The BazinBlackBody package (BBB)

Time-Wavelength fit to find fast rising transients. BazinBlackBody or ExponentialBlackBody

The algorithm is motivated and defined here

The input is either a ZTF or LSST alert structure, and the output is the temperature T and rise rate kr or k, and perhaps the fall rate kf. The k and kr are rise rate in mags per day, and T is black body temperature in kiloKelvin. How to use the package:

  • Copy the settings_bbb_template.py into your own settings.py. Most of this is intended for using the 'annotate' feature of BBB, which pulls filtered alerts from Lasair, runs BBB, then pushes them back to Lasair as annotations.

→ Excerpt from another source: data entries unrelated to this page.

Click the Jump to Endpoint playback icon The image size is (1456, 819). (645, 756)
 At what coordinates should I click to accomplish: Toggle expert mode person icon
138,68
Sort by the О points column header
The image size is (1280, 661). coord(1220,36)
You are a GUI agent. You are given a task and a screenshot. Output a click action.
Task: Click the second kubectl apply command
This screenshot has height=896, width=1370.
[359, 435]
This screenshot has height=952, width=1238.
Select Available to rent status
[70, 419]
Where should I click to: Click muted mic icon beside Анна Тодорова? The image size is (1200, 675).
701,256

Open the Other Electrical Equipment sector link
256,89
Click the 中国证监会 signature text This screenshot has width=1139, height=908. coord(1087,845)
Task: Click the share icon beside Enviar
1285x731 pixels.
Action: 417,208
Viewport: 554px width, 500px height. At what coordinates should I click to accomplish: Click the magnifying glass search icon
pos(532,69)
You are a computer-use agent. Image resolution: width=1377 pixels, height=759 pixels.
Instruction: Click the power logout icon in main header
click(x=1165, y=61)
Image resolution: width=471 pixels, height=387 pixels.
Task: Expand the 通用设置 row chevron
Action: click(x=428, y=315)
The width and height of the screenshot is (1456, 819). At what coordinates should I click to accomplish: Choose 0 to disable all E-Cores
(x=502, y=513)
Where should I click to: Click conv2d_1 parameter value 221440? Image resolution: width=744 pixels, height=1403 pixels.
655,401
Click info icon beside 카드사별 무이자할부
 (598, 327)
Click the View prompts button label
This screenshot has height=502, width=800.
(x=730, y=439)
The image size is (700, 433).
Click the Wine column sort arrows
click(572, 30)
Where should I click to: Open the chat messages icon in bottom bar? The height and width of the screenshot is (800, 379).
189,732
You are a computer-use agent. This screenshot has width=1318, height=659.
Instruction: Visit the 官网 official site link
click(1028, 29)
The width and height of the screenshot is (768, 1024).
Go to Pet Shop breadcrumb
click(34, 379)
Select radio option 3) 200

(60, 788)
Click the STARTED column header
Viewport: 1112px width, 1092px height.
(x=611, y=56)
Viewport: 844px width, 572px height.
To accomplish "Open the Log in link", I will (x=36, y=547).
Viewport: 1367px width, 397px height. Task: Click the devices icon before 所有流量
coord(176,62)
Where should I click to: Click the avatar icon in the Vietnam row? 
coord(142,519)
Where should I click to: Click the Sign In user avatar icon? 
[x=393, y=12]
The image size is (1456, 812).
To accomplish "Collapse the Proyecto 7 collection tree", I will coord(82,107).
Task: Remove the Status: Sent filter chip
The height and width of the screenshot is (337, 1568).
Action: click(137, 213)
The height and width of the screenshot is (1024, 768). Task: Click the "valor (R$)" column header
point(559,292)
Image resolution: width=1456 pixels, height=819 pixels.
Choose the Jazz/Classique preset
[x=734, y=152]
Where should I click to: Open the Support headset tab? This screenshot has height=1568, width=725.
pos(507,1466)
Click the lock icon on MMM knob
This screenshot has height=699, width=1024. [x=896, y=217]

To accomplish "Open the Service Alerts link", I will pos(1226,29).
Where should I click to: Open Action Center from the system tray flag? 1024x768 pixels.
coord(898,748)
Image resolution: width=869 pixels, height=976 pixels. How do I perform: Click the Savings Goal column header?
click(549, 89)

  • Decide which survey you will use: LSST or ZTF. This decides the schema that BBB will use to get its inputs from the alert packet. What is wanted are in the first column, and the idiosyncratic survey name in other columns.

name ZTF LSST
MJD mjd midpointMjdTai
Object diaObject
Sources diaSourceList candidates
Forced forcedphot diaForcedSourcesList
Band index fid band
Flux converted from magpsf psfFlux
Flux error converted from sigmapsf psfFluxError
Forced Flux forcediffimflux psfFlux
Forced Flux error forcediffimfluxunc psfFluxErr

Now the code can be called as follows:

import BBBEngine
BE = BBBEngine.BBB('ZTF', verbose=True)
(dicte, dictb) =  BE.make_fit(alert)
if dicte:
    BE.plot(alert, dicte, 'image/%s.png'%objectId)
if dictb:
    BE.plot(alert, dictb, 'image/%s.png'%objectId)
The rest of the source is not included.